Lesbos Filia Friedhof Knochen Μουσείο Φιλιά Λέσβου
Exhumierte Knochen. Foto: U. Krasberg, 2018

Hinter der Friedhofskapelle, eingerahmt von zwei riesigen alten Eichen, sehe ich Xanthipi, ihre Schwester und zwei ihrer Freundinnen. Sie stehen vornüber gebeugt und schauen in eine große rote Plastikschüssel. Neben der Schüssel, in die Wasser aus einem Schlauch fließt, hockt ein älterer Mann, den ich nicht kenne. Versehen mit Gummistiefeln und Gummihandschuhen schrubbt er mit einer festen Bürste an einem Knochen. Es ist einer von Petros Oberschenkelknochen. In Erwartung dessen, was ich gleich sehen werde, hat sich mein Schritt verlangsamt. Doch Xanthipi hat mich bemerkt und kommt auf mich zugeeilt. Sie bricht in Tränen aus, als wir uns umarmen. „Nun wird er zum zweiten Mal beerdigt – für immer!“ schluchzt sie. Auch die anderen Frauen kommen mir entgegen und begrüßen mich. Der Mann führt unverdrossen seine Arbeit fort. Es ist sein Brotverdienst, Verstorbene nach fünf Jahren Grabesruhe zu exhumieren und die Knochen zu waschen. Er kommt aus einem anderen Dorf und bietet seine Dienste auf der ganzen Insel an.

„Schau mal, Petros Knochen sind ganz braun!“ Xanthipi deutet auf einige Knochen, die auf einer Grabplatte in der Nahe ausgebreitet in der Sonne zum Trocknen liegen. Als ich Petros Schädel sehe, schießen auch mir Tränen in die Augen. Die Nacktheit und die damit verbundene Intimität des Schädels und der Knochen sind schwer zu ertragen. Ich kannte Petros, Xanthipis ältesten Sohn, gut. Er starb mit 36 Jahren an einer plötzlichen, schweren Krankheit. Xanthipi macht es zu schaffen, dass die Knochen braun und nicht weißlich sind, wie es von einem Menschen, der ein gutes Leben geführt hat, zu erwarten ist.
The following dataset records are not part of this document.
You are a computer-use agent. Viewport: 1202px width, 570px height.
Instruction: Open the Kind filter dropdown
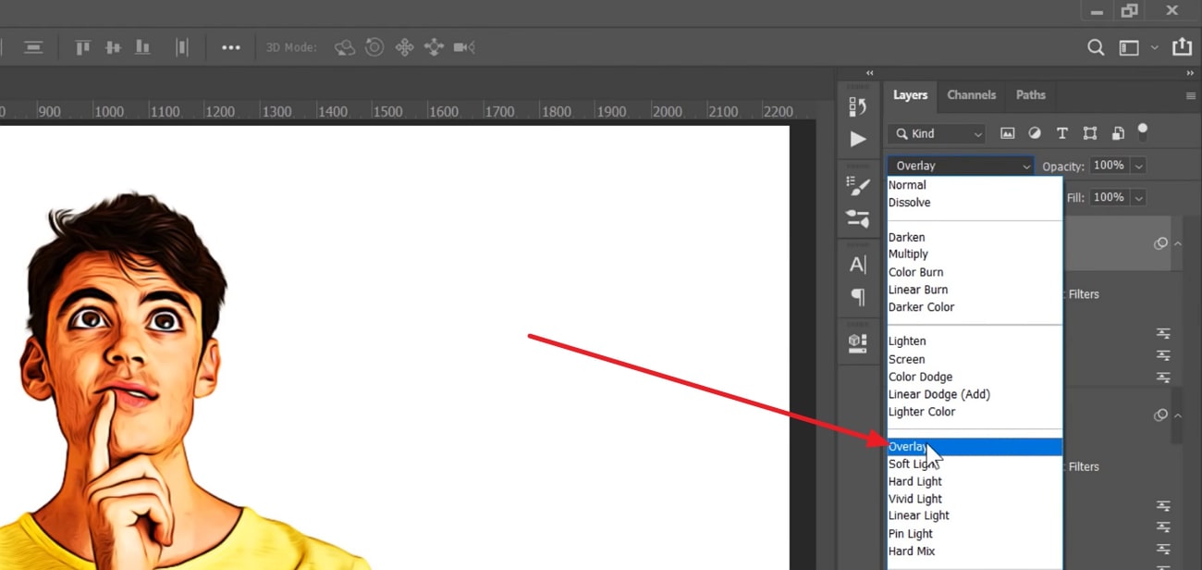(936, 133)
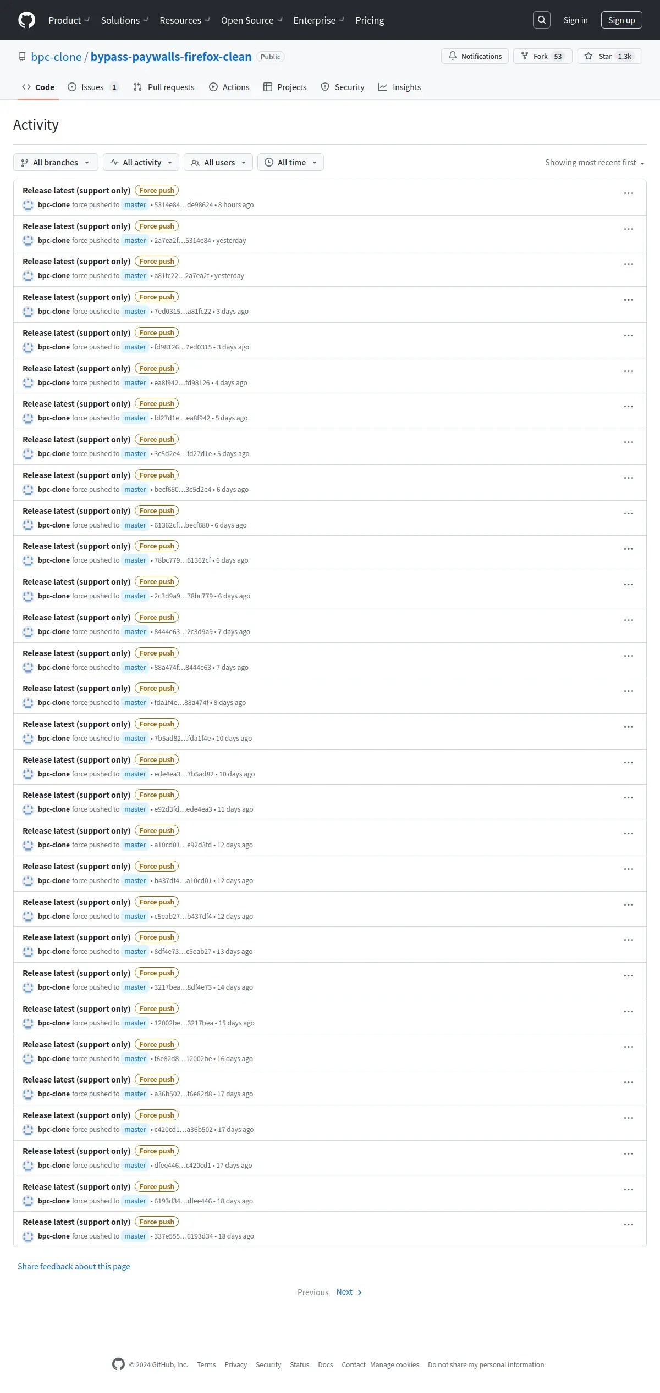Viewport: 660px width, 1393px height.
Task: Go to the Insights tab
Action: pos(400,87)

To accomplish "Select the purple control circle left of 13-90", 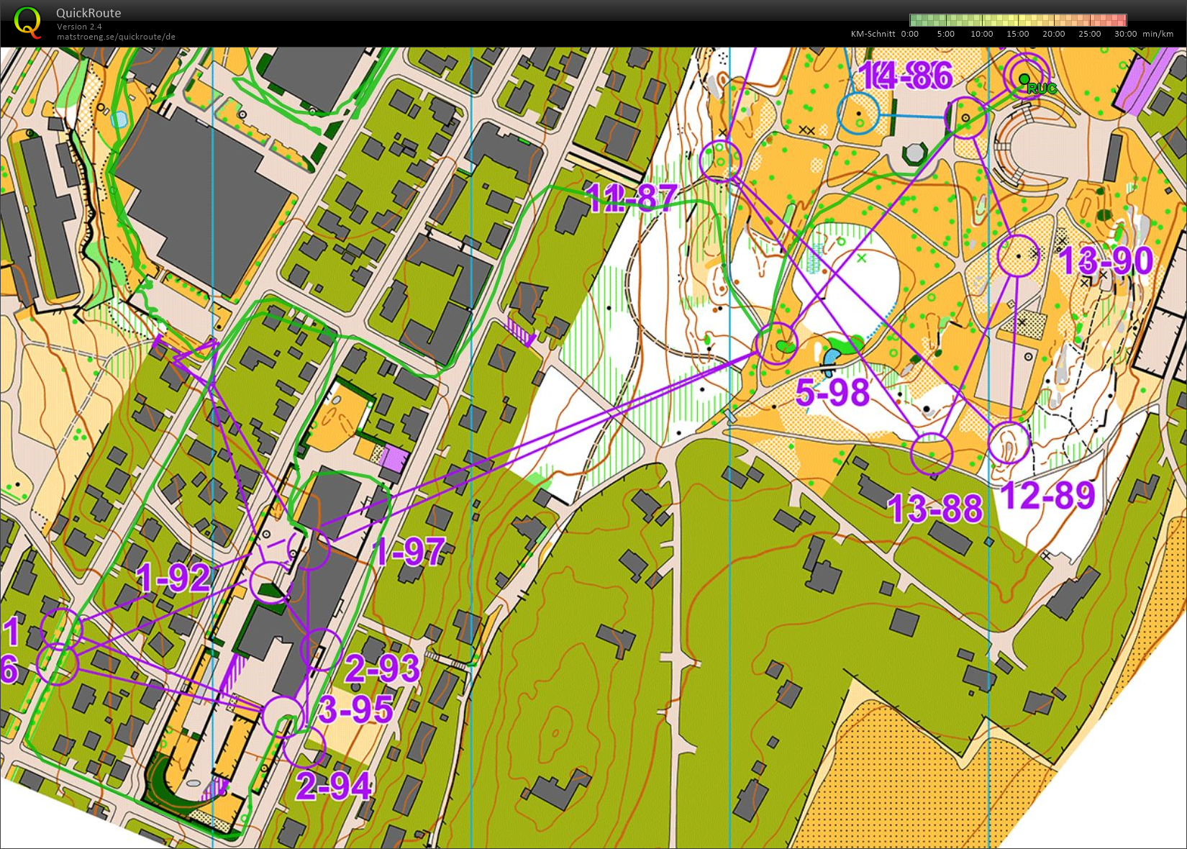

„Petros war sehr krank! Die Ärzte mussten ihm viele starke Medikamente geben, das hat seine Knochen so braun gemacht!“ wird sie von einer der Freundinnen getröstet. Die andere nickt nachdrücklich.,“Das Braun der Knochen sagt nichts über Petros Leben aus! Petros war ein guter Junge, er hat nie jemandem etwas Böses getan, er war überall beliebt!“ fügt die Schwester bestimmt hinzu. Xanthipi senkt wortlos den Kopf und streichelt Petros Schädel.

Im Beinhaus. Foto U. Krasberg, 2015

Der Pope kommt in Begleitung von Xanthipis Mann, ihrem mittleren Sohn und ihrem Schwager auf den Friedhof. Die Frauen haben ein besticktes Leinentuch über die Knochen auf der Grabplatte gebreitet, damit die Männer sie nicht sehen müssen. Der Pope hält eine kurze Andacht und segnet Petros „unvergängliche“ Überreste, die Frauen halten brennende Kerzen in den Händen. Dann werden alle Knochen in ein mit Petros‘ Namen besticktes Leintuch gewickelt und in eine hölzerne Kiste gelegt. Xanthipi hat ihm auf dem Friedhof eine Gruft bauen lassen, in deren Aufbau die Kiste nun geschoben wird. Sie will nicht, dass seine Knochen ins Beinhaus  kommen und irgendwann von anderen Gebeinkisten zugestellt werden. Sie möchte ihn auf dem Friedhof in seiner Gruft besuchen können.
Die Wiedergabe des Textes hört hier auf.